Relative newbie needs some advice about buying the right iMac 2017
Hi,
I want to make a new start with playing with DAZ3D and DAZ Studio. I used it in on my 5 years old MacBookPro, but got frustrated by the slow rendering process.
I tried to digest some discussions about hardware and rendering, but to be frank, it is too much on a specialists level for me. I want to understand the technicalities, but where do I find a step-by-step introduction?
For me it is a condition to work with Apple. The iMacPro (starting at $5000) is one level to expensive for me, but I am prepared to spend up to $4000. Where does that take me with the rendering speed compared to my old MacBookPro and compared to a comparable Windows machine?
For the experts this may sound as a vague question, but this is where I am today.
Thanks for any useful advice that educates me.
Eric de Jong

Comments
Well, the first question would be: Do you want to use IRAY or 3Delight?
Iray produces more realistic results but only works on CPU and NVIDIA GPU. From what I gather Apple will support external graphics with High Sierra, so you could then get a proper GPU and plug that in via thunderbolt 3. So you´d want an imac that has that.
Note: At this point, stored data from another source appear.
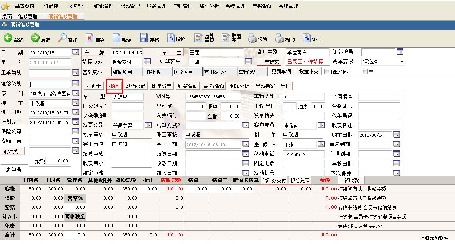Go to next record with 后笔 arrow

(35, 38)
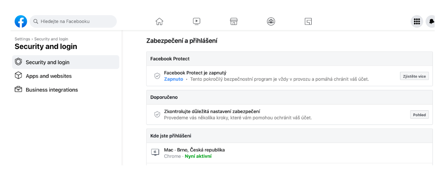Open the Watch video icon
Screen dimensions: 447x176
pos(197,22)
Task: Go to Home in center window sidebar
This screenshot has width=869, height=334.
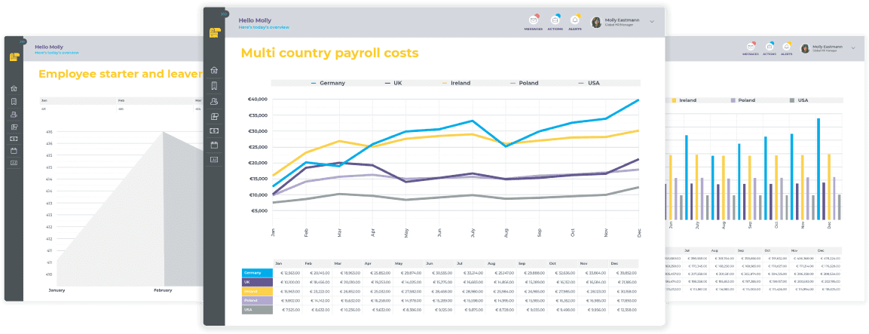Action: tap(214, 70)
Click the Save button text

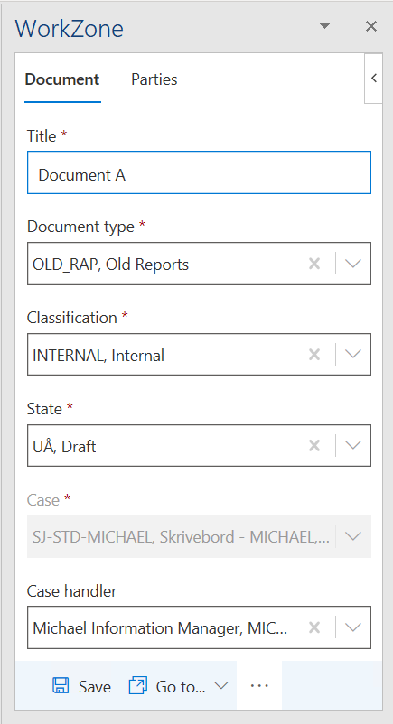point(95,687)
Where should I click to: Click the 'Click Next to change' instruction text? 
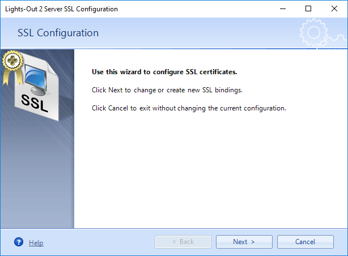tap(167, 90)
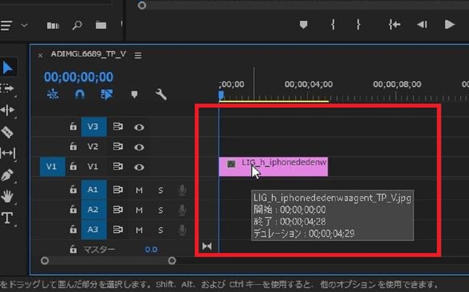The width and height of the screenshot is (469, 292).
Task: Toggle snap magnet in timeline
Action: pyautogui.click(x=80, y=94)
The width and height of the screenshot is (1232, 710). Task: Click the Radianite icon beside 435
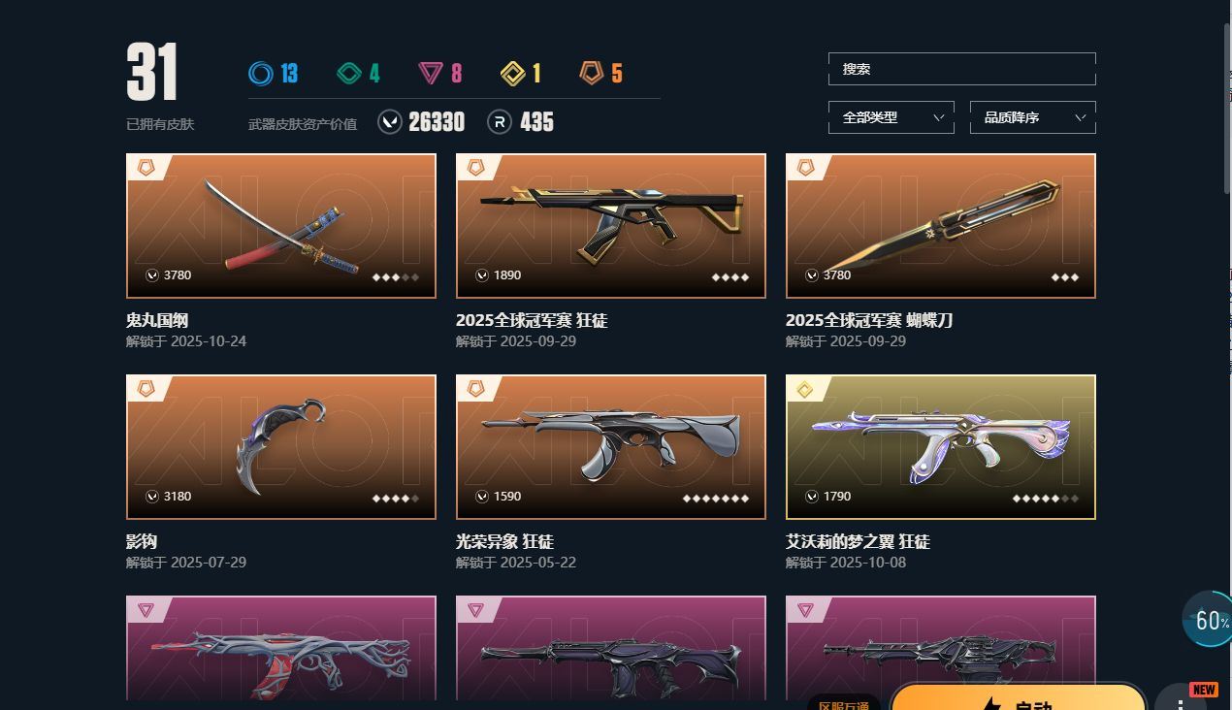(500, 122)
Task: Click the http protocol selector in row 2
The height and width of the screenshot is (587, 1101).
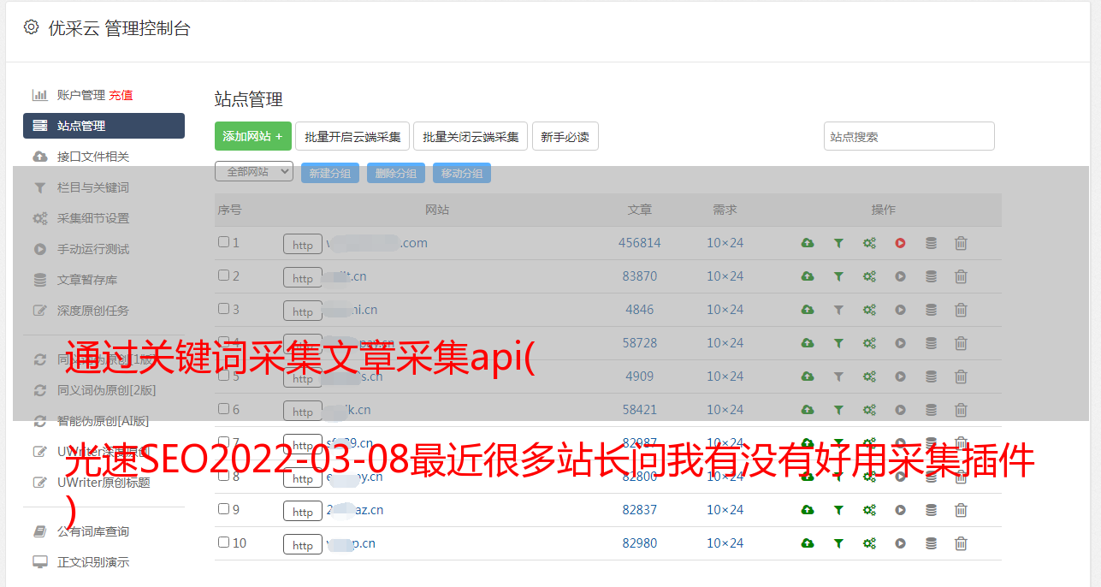Action: click(x=303, y=278)
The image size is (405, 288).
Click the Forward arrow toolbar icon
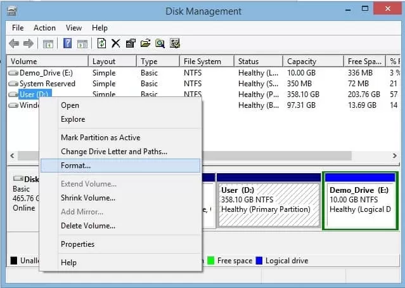coord(29,43)
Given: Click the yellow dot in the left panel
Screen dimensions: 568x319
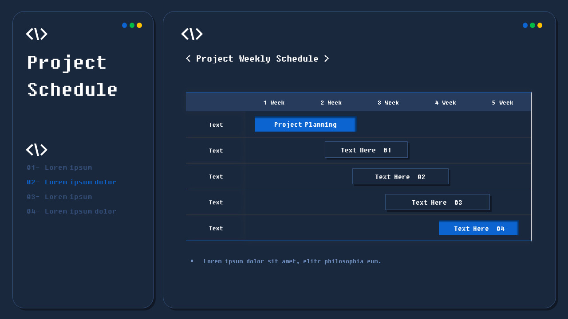Looking at the screenshot, I should pos(139,25).
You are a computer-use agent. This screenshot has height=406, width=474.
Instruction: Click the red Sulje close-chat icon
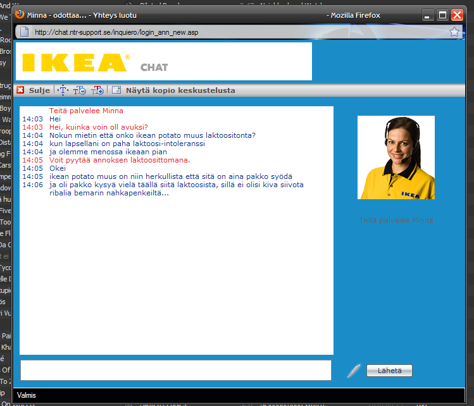pos(20,90)
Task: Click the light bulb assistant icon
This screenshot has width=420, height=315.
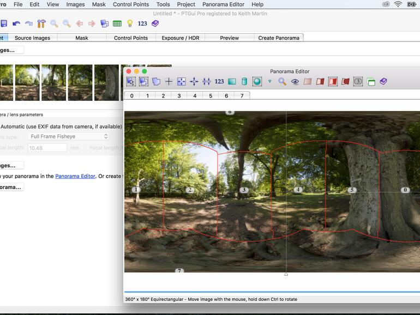Action: tap(130, 23)
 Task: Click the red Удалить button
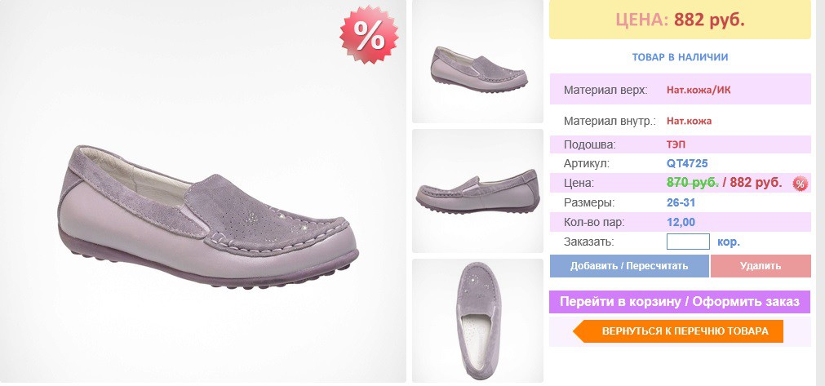click(761, 265)
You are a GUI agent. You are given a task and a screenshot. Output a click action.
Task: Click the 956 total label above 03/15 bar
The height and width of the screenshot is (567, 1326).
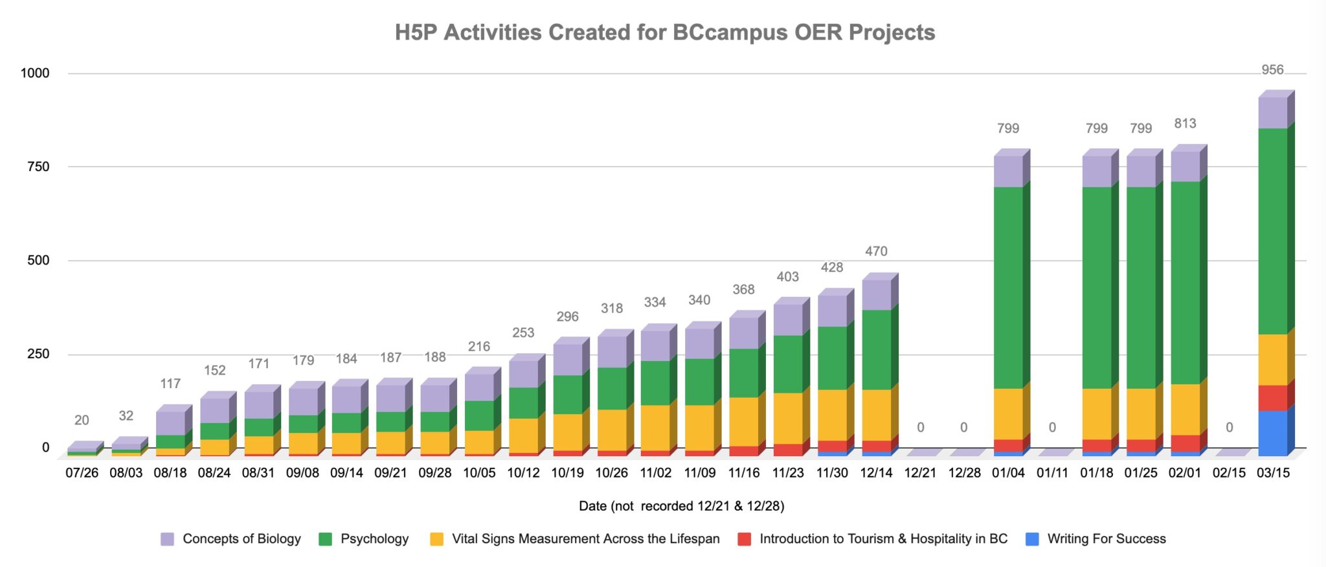coord(1272,70)
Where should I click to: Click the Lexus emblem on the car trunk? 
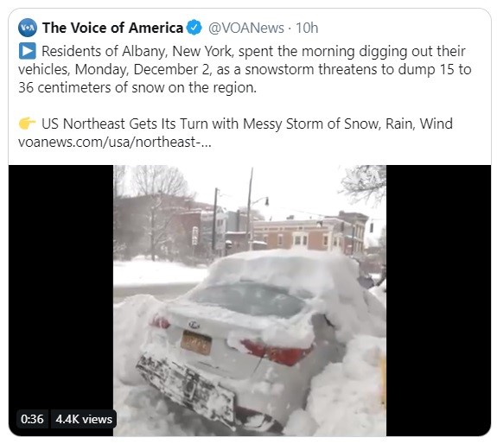pos(194,325)
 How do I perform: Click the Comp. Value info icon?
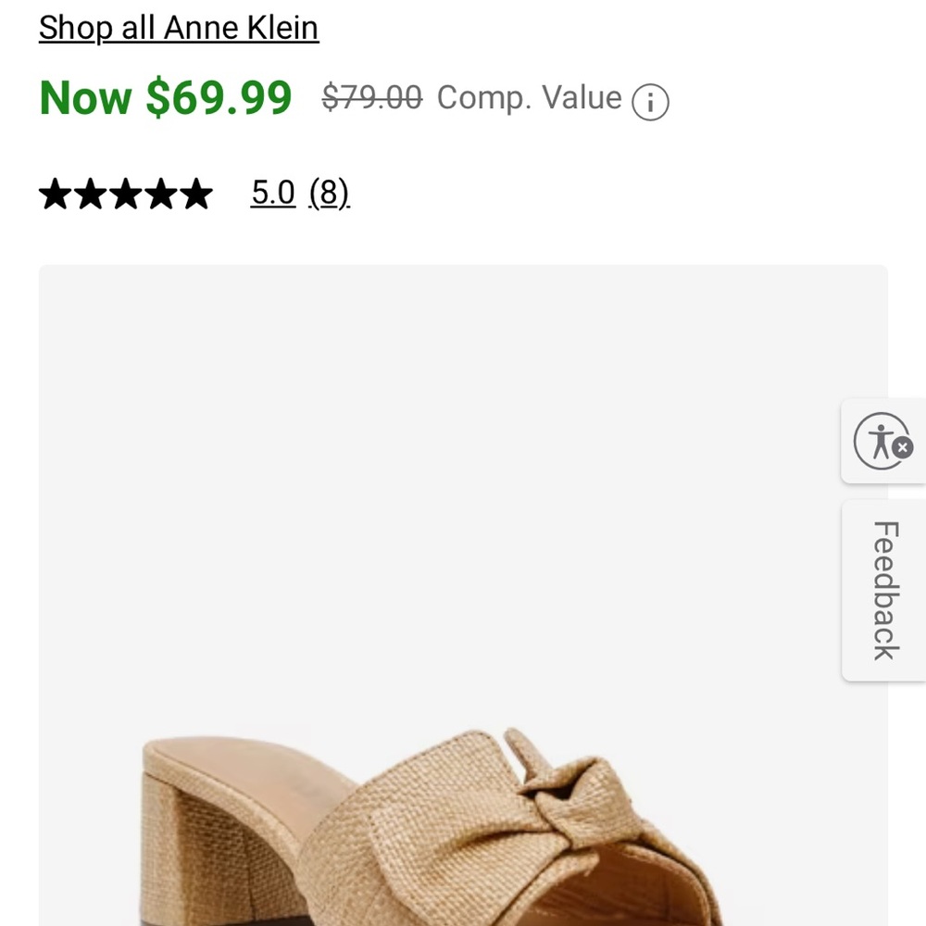(651, 100)
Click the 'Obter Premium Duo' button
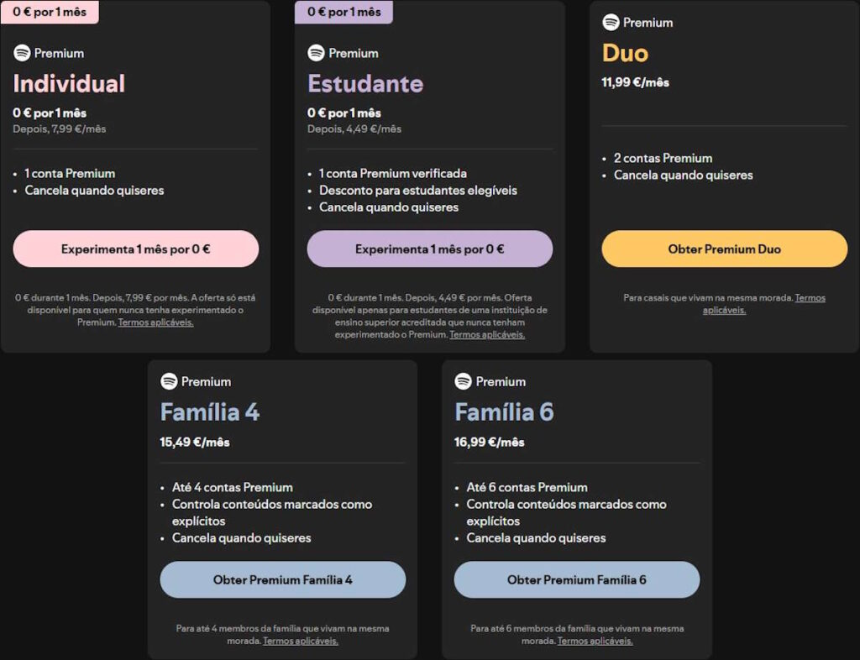 pos(723,249)
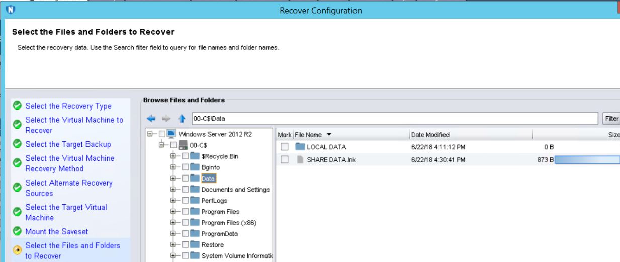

I seem to remember that the new iMacs will have that. For iray a reasonable CPU is good enough comnbined with a 1070 or 1080 you'll get pretty good rendering speeds.
Ditto what GolaM says. I'm a total Machead. I picked up this hobby at the start of the year and studied the Apple lineup intensely trying to find an affordable Macbook Pro (haha!) or desktop Mac for use as a rendering workstation, and what I discovered was Apple had absolutely nothing for me. I ended up buying a Windows workstation so I could use a modern NVIDIA GPU. Now that I've exhausted my new-computer budget, suddenly Apple's talking about supporting external GPUs. My advice would be to wait until that support is fully baked and you can get a Mac and the exernal GPU box with an NVIDIA GTX 1070 or 1080. When that happens, any Mac that supports the external box should do--you won't have to spend a fortune. Just make sure the graphics card you buy is loaded the most onboard video RAM you can afford. If a scene's geometry exceeds the card's VRAM, DAZ can't use the GPU at all for rendering, and you're back to CPU snailsville.
I use my Mac for many other things and spend enough time setting up a scene that I'm ok with it taking some time. I've got a farily high end iMac on order now and will report on how it does.
The problem with the external GPU boxes, assuming there's stable support - that goes beyond what Apple announced - is bandwidth over even the best Thunderbold connections is slow compared with the intetrnal bus of a desktop - at least a factor of four. That's ok if everything sits on the GPU with littie communicaiton with the main computer.
The iMac Pro, even in it's lowend $5k version, is much faster and more capable than a $4k iMac. Nice GPU specs, but not Nvidia. And they're working on a Mac Pro that will probably be very expensive, but at least they claim they've learned their lesson and it may have an internal choice of GPUs - some of their market makes heavy use of Nvidia. But that's way off in the future and $$$.
If you're getting a new Mac see if your company gets a discount ,.. many allow employees to purchase machines for personal use at the company price.
I had started on a Mac pro 1,1 with 8 cores and enough memory but with no nvidia GPU, the experience was pretty poor for iray and as Apples OpenCL implementation (Reality/LuxRender... is this still an issue?) was poor as well rendering was a frustrating experience. The new iMacs will perform slightly better but without nvidia gpu you will never see a satisfying experience. (Ultimately, as there was no powerful Mac, I got myself a windows workstation and an nvidia gpu)...
if you want/need a Mac, I'd recommend waiting for Modular-Pro somewhat next year or wait until first experiences are made with eGPUs (but these are AFAIK dev-kits only). If I recall correctly, there's a egpu thread at the octane rendering forum. Good thing is, nvidia released drivers for pascal generation for OSX, so not all hope is lost.